Unfortunately it will not do what it's actually supposed to though: allow the argument order to be changed.
main = putStrLn $ show
( runFun test (Value 5 :: Kwarg "some" Int) (Value 6 :: Kwarg "test" Int)
, runFun test (Value 5 :: Kwarg "test" Int) (Value 6 :: Kwarg "some" Int) )
gives
/tmp/wtmpf-file10498.hs:34:5: error:
• Couldn't match expected type ‘Kwarg "some" Int -> b0’
with actual type ‘FRes
(Kwarg "test" a0 -> Kwarg "some" a0 -> a0) (Kwarg "test" Int)’
The type variables ‘a0’, ‘b0’ are ambiguous
• The function ‘runFun’ is applied to three arguments,
but its type ‘(Kwarg "test" a0 -> Kwarg "some" a0 -> a0)
-> Kwarg "test" Int
-> FRes
(Kwarg "test" a0 -> Kwarg "some" a0 -> a0) (Kwarg "test" Int)’
has only two
In the expression:
runFun
test (Value 5 :: Kwarg "test" Int) (Value 6 :: Kwarg "some" Int)

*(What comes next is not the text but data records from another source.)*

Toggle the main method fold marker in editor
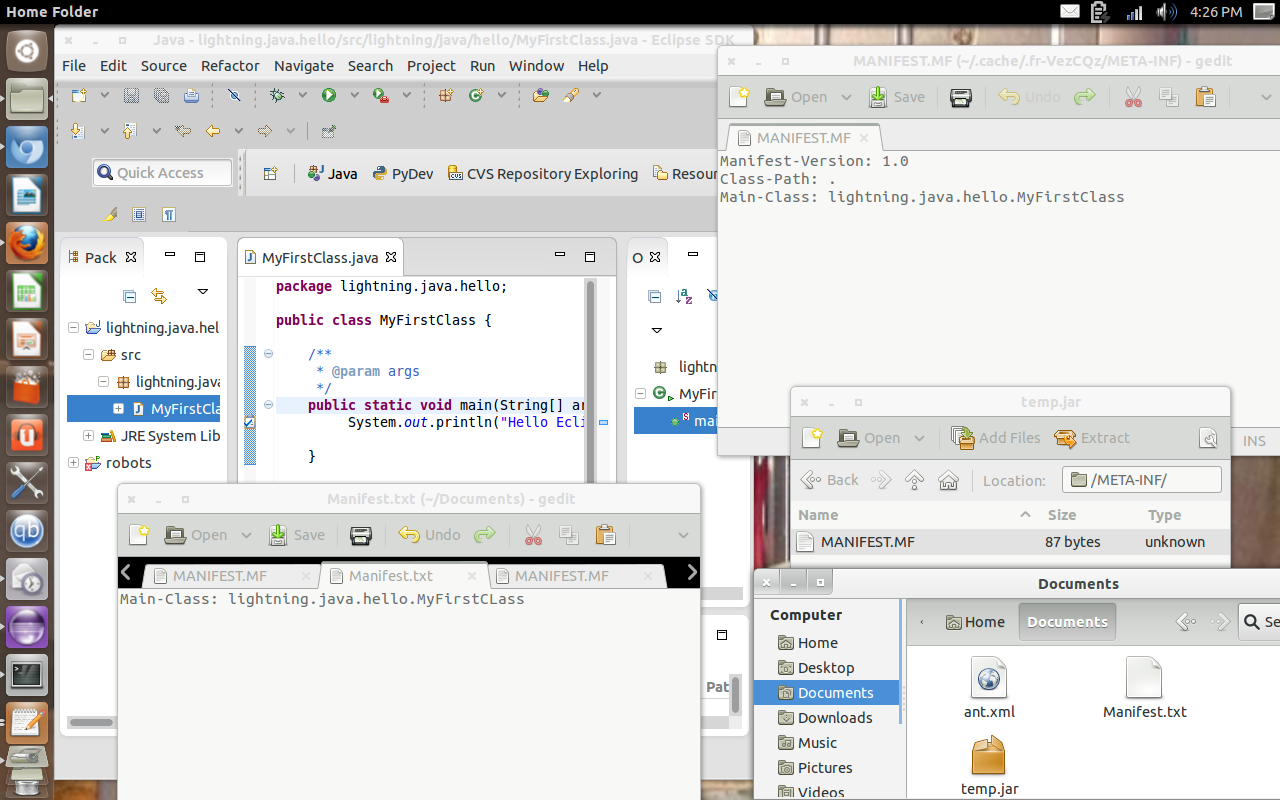Viewport: 1280px width, 800px height. tap(268, 405)
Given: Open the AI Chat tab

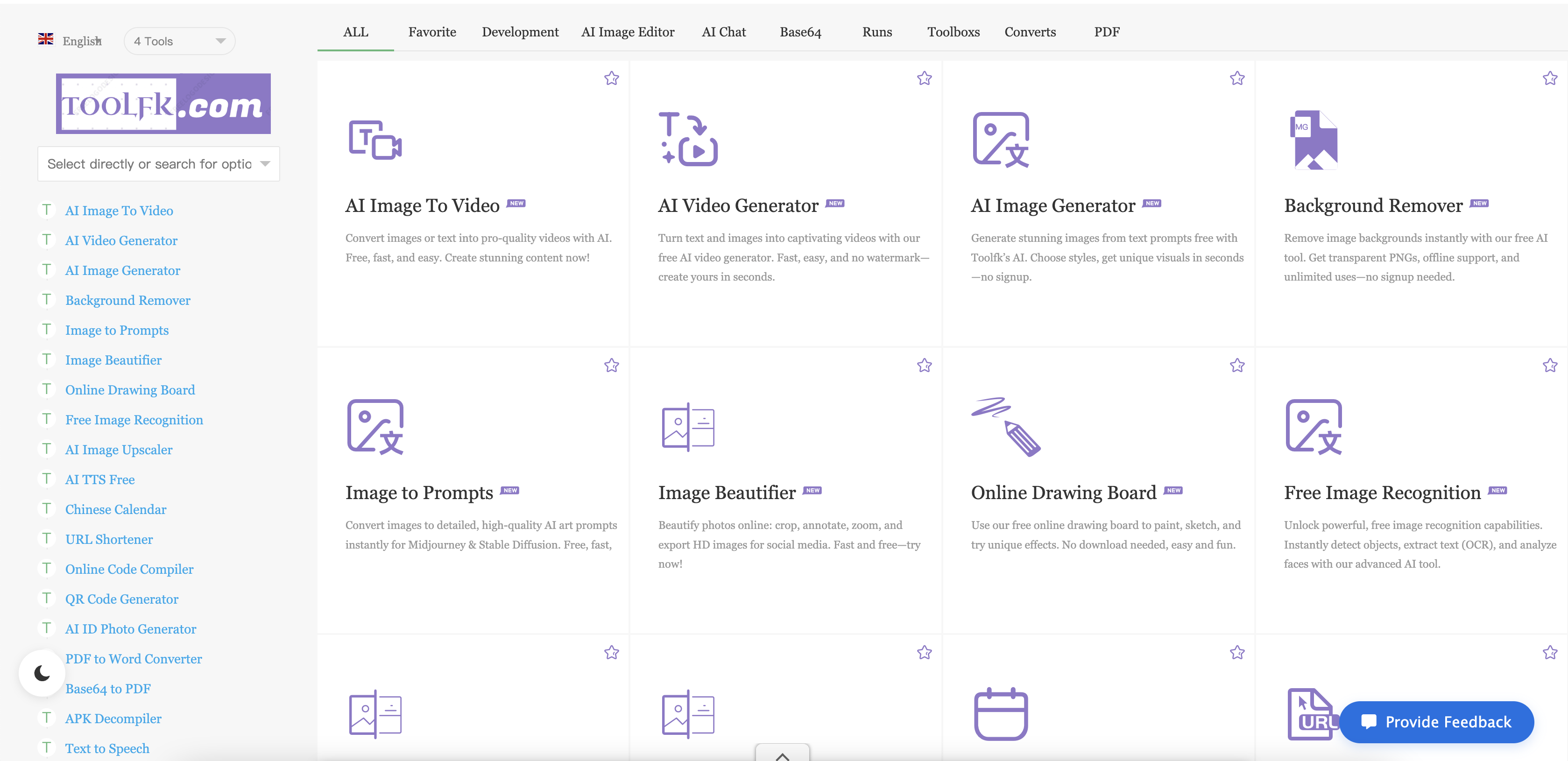Looking at the screenshot, I should 724,32.
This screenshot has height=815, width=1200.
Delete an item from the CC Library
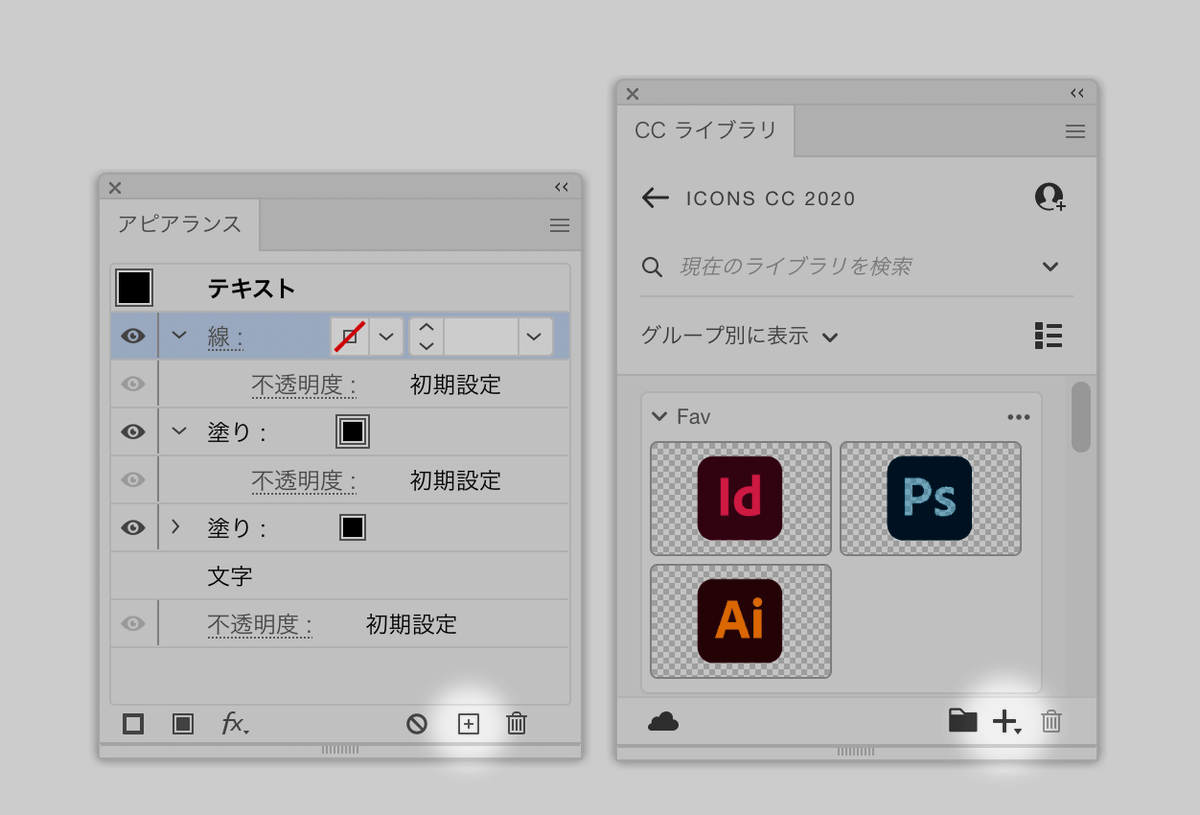[1050, 720]
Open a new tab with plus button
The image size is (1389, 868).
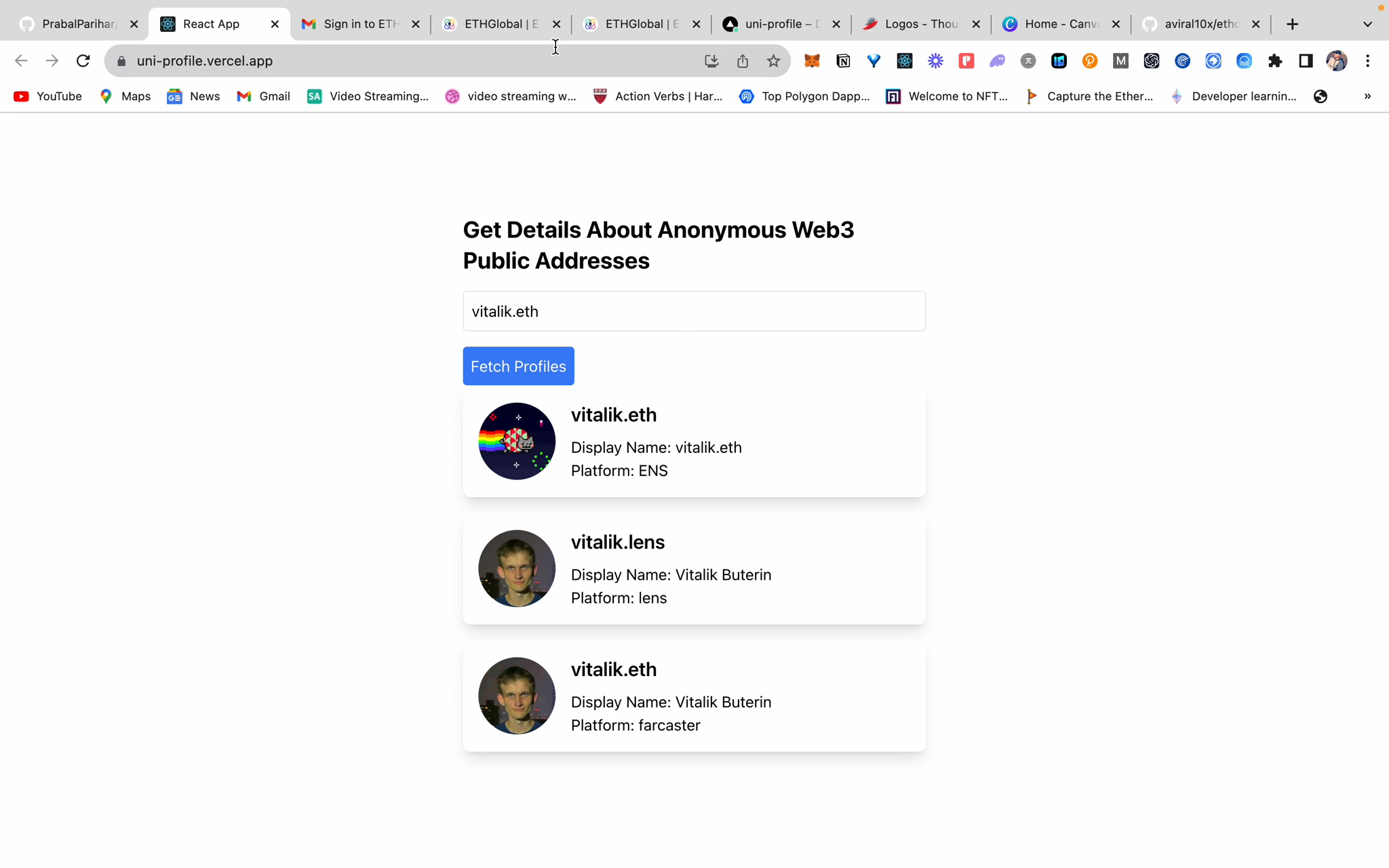coord(1292,24)
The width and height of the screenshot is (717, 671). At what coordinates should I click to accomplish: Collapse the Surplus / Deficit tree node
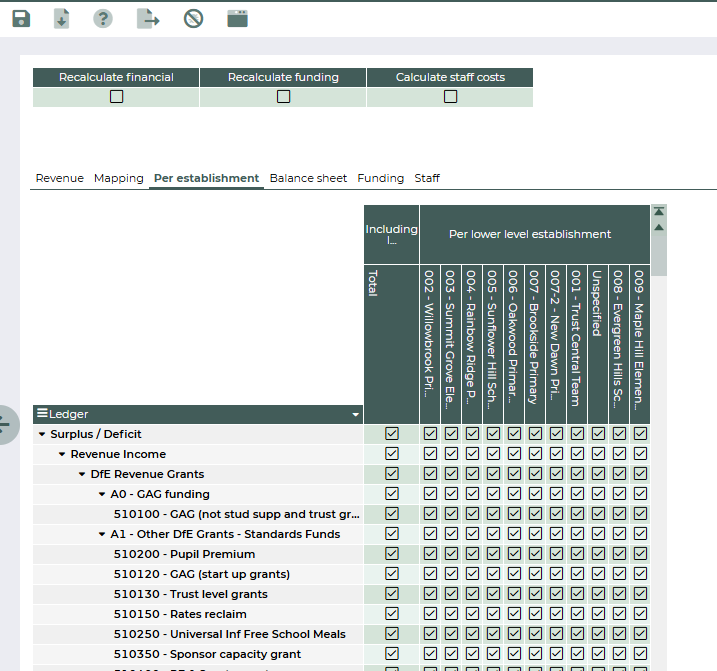[42, 435]
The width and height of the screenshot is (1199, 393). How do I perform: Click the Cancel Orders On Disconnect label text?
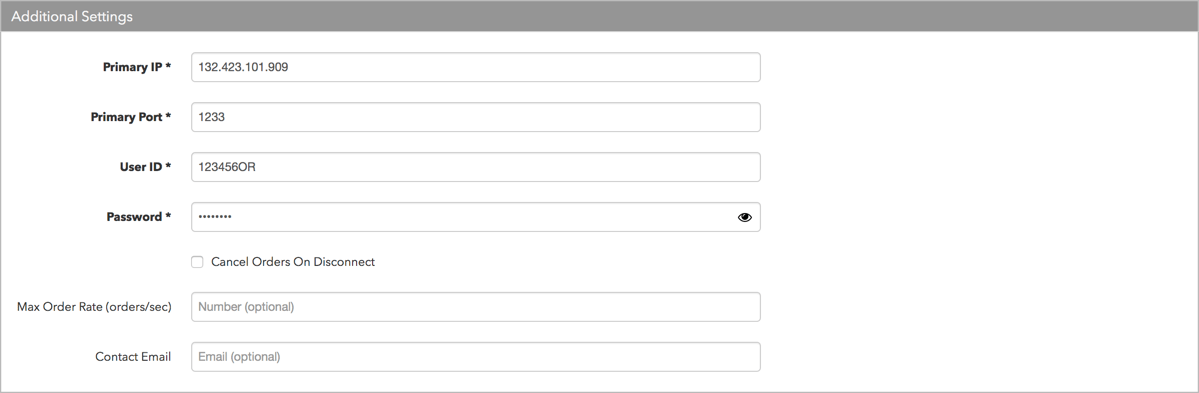coord(293,261)
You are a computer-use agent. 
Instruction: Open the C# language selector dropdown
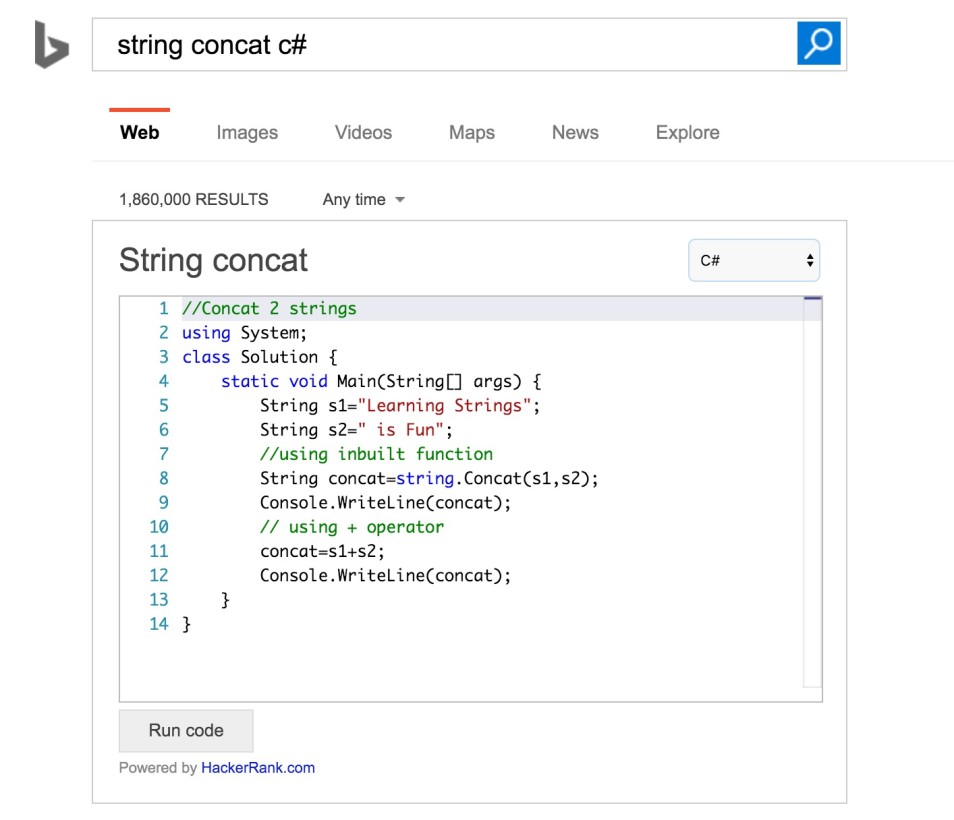coord(754,260)
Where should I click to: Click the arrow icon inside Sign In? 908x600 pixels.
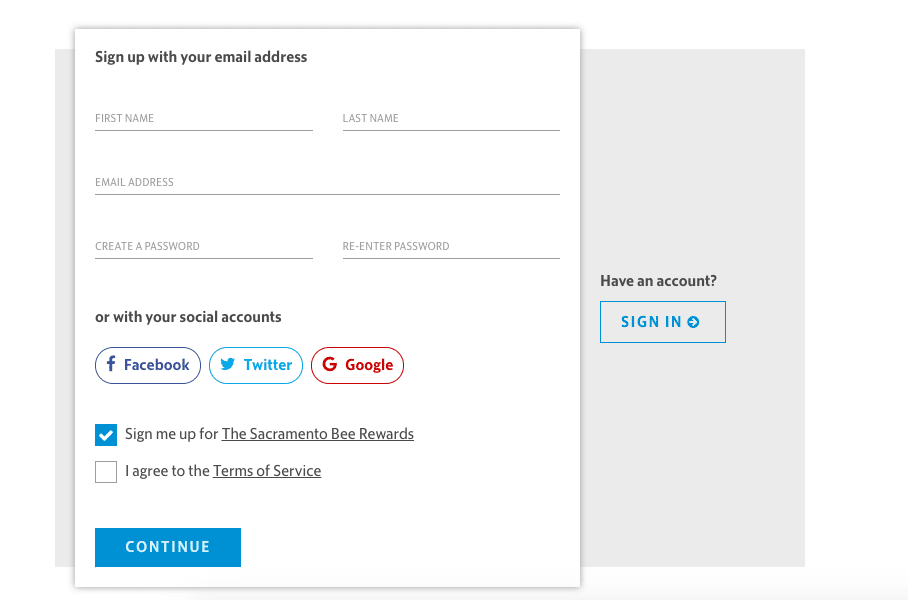(x=694, y=322)
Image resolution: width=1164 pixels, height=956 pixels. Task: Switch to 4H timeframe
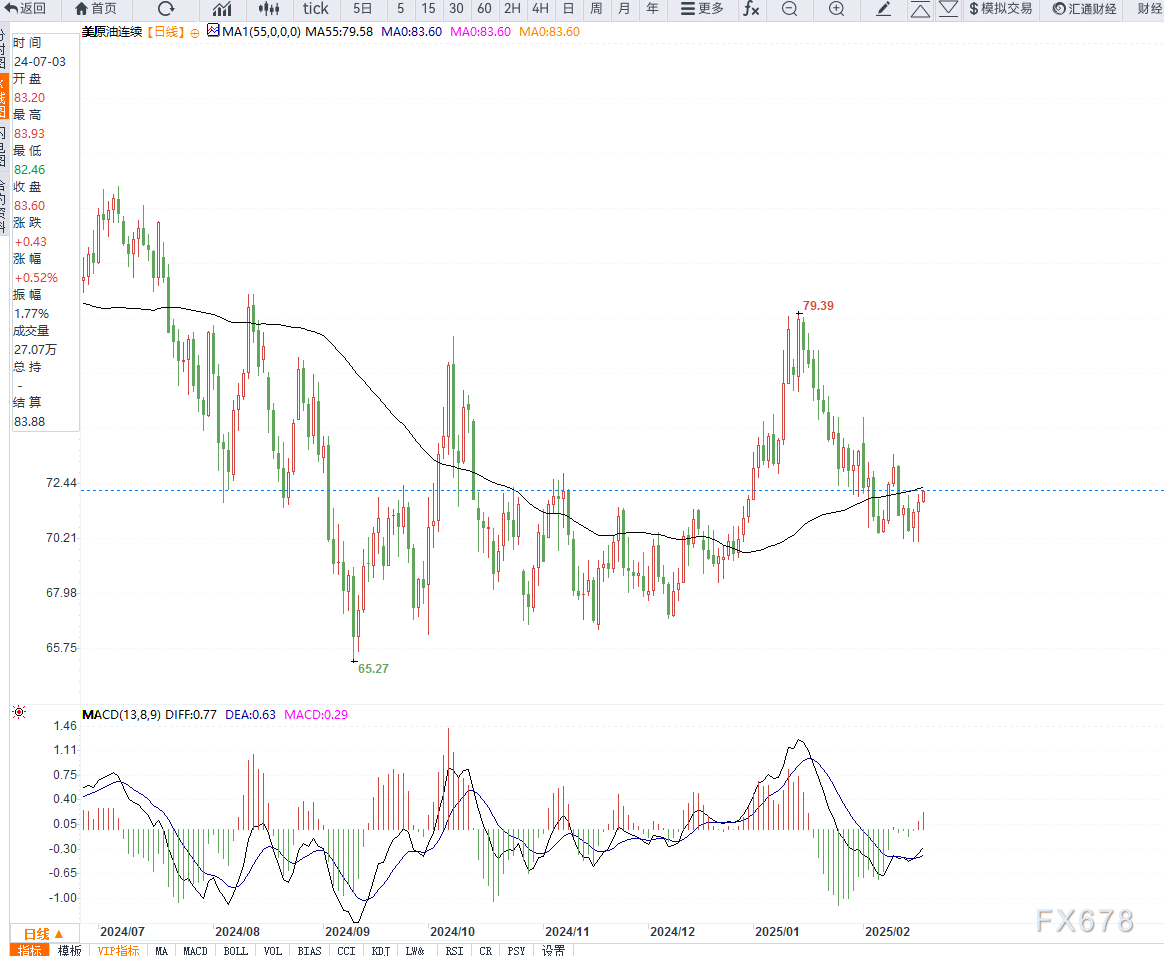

In the first argument of ‘show’, namely
‘(runFun
test (Value 5 :: Kwarg "some" Int) (Value 6 :: Kwarg "test" Int),
runFun
test (Value 5 :: Kwarg "test" Int) (Value 6 :: Kwarg "some" Int))’
|
34 | , runFun test (Value 5 :: Kwarg "test" Int) (Value 6 :: Kwarg "some" Int) )
| ^^^^^^^^^^^^^^^^^^^^^^^^^^^^^^^^^^^^^^^^^^^^^^^^^^^^^^^^^^^^^^^^^^^^^^^
The essential problem is that type inference goes in the less favourable direction: from starting-values to end-results. This is the only avaible direction in most languages, but in Haskell it's almost always better to infer from the end result to the individual expressions, because only the outer result is always available for unification with the environment. In the end, that leads you to something like
type family FFun a b where
i.e. the type of function is determined from the result you want and the argument you can already supply. You would then not have overlapping instances based on whether the argument at hand happens to be the first one the function expects; rather you'd build up some sort of type-level map including all the keyed arguments and have the function accept one such map (or, equivalently, all the arguments in alphabetic order).